This also betrays pure insanity. The anomaly involving Trump could always have reflected disloyal insiders compromising the candidate, as could the YotaPhones potentially in use in Trump headquarters. In fact, Page did compromise Trump when he went to Russia in December 2016 and tell Russians there that he was representing Trump on matters pertaining to Ukraine, just as Mike Flynn did by selling his access to Trump to Turkey, just as Tom Barrack is accused of doing with the Emirates. The reason why Sussmann was providing this information less than two months before an election is because cybersecurity researchers had gone looking because there was an ongoing multi-faceted cybersecurity attack, one that continued right through the election, one that could have victimized Trump as well as Hillary.

Which brings me to the one point Sussmann made that Durham completely ignored.
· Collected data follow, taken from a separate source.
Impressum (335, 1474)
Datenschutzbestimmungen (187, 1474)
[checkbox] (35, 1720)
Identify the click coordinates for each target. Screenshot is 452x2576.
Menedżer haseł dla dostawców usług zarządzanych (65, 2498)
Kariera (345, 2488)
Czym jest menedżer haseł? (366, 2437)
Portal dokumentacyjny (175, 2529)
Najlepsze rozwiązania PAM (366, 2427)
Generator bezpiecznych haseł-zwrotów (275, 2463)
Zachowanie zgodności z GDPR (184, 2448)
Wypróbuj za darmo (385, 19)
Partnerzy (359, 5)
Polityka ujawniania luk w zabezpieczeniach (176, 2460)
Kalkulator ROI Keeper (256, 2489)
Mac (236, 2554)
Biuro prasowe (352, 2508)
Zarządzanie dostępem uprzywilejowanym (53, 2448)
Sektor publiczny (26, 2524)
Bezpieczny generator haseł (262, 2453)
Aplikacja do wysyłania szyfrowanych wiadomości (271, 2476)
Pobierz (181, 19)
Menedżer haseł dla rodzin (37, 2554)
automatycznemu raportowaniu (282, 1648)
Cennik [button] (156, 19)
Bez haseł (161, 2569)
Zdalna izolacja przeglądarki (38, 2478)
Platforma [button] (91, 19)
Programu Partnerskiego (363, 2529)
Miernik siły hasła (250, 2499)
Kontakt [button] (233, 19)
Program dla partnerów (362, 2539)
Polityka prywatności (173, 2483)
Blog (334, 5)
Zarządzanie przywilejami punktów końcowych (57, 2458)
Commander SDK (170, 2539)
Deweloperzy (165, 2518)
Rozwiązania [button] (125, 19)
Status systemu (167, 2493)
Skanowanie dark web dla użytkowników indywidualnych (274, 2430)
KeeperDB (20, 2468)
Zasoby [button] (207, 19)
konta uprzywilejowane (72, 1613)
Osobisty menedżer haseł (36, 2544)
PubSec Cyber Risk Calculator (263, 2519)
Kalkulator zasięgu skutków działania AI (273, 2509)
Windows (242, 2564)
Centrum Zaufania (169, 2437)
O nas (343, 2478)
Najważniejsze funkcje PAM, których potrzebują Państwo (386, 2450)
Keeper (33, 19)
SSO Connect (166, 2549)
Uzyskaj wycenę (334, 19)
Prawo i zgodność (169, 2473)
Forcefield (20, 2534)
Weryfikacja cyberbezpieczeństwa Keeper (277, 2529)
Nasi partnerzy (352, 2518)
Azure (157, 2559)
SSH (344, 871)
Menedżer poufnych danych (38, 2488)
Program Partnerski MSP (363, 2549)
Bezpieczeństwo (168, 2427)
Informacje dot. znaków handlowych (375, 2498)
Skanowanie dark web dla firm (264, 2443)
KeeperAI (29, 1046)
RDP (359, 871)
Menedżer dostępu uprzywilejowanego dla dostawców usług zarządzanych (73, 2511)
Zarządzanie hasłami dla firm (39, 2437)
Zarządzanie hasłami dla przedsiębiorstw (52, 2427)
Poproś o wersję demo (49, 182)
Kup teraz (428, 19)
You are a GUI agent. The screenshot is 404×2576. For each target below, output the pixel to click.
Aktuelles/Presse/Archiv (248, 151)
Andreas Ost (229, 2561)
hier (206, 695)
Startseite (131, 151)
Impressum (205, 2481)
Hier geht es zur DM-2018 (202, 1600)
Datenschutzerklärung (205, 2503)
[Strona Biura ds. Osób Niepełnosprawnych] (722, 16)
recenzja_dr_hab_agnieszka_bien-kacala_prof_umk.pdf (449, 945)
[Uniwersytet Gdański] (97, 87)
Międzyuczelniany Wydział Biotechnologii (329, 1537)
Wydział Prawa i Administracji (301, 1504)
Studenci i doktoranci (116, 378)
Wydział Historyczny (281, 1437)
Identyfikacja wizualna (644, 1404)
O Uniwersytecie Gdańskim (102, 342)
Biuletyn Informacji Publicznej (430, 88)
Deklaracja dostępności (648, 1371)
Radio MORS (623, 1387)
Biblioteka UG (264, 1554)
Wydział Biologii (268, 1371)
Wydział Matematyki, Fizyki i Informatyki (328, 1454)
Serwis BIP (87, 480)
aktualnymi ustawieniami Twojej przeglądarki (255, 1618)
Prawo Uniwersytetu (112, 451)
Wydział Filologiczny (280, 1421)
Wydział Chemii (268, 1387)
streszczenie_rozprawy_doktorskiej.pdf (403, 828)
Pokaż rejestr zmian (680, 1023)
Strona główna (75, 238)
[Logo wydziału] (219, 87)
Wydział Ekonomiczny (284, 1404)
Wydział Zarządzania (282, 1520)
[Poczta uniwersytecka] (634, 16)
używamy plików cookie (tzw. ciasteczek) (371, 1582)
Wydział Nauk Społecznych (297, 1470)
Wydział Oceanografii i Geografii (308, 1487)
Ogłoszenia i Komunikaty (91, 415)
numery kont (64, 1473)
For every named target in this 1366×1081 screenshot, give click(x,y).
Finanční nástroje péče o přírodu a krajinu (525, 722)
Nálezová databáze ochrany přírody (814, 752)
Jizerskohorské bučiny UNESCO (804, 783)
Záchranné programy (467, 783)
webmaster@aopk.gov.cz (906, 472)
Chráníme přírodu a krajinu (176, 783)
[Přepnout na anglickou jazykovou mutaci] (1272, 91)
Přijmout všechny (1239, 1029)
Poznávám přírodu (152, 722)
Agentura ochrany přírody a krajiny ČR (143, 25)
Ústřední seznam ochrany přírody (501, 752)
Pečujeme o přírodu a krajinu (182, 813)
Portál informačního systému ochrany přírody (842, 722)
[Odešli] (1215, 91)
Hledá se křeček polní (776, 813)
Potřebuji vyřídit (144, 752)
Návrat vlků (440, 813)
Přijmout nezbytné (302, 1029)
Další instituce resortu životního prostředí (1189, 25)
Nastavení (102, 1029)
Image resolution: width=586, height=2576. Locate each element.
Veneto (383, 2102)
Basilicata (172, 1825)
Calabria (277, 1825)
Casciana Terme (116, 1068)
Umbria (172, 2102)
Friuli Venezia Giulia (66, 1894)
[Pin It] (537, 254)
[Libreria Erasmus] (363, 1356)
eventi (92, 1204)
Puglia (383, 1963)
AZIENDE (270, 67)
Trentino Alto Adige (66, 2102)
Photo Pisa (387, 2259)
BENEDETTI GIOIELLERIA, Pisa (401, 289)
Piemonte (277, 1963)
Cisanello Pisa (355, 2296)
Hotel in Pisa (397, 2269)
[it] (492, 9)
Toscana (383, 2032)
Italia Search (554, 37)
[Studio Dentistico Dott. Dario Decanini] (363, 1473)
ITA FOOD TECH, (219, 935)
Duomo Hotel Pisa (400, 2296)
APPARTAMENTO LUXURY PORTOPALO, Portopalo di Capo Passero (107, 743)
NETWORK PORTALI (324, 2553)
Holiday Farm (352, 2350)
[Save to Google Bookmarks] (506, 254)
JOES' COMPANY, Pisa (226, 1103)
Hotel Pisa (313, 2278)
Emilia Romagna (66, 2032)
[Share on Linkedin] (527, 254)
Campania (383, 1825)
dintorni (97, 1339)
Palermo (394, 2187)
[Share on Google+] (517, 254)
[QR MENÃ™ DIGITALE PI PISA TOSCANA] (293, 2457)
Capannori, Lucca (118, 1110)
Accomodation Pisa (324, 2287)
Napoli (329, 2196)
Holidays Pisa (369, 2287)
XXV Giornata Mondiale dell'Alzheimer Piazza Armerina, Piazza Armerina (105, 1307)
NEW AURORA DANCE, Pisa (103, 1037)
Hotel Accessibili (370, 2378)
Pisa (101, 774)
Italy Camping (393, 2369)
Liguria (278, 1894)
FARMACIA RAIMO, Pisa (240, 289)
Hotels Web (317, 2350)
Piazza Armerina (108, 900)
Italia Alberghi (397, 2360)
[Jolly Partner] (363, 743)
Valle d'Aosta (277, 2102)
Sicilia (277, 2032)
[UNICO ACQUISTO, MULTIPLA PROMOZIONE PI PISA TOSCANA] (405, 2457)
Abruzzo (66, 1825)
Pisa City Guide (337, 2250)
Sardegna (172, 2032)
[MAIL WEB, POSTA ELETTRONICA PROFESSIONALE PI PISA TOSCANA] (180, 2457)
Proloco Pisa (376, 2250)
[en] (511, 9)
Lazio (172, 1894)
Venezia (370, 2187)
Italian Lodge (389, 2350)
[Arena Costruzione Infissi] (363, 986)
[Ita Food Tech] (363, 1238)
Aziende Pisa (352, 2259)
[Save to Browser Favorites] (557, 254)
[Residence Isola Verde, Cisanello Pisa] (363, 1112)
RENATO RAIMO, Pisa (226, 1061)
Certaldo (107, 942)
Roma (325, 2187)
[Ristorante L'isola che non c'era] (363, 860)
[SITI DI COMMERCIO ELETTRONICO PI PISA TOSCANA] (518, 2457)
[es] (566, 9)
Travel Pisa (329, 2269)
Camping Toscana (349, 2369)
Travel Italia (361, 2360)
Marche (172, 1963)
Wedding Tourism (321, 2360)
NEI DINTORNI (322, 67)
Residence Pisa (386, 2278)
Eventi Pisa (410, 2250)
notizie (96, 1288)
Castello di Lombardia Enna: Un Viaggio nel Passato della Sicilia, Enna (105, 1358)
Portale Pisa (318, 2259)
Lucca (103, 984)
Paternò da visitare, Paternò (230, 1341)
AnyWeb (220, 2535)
In his response, Durham’s response uses the word “purported” to describe the DNS allegations from Sussmann five times:

  1. The defendant provided the FBI General Counsel with purported data and “white papers” that allegedly demonstrated a covert communications channel between the Trump Organization and a Russia-based bank
  2. the purported data and white papers
  3. the purported DNS traffic that Tech Executive-1 and others had assembled
  4. the defendant provided data which he claimed reflected purportedly suspicious DNS lookups by these entities of internet protocol (“IP”) addresses affiliated with a Russian mobile phone provider (“Russian Phone Provider-1”)
  5. examine the origins of the purported data

What Durham did not do is ever address this point from Sussmann:

Indeed, the defense is aware of no case in which an individual has provided a tip to the government and has been charged with making any false statement other than providing a false tip. But that is exactly what has happened here.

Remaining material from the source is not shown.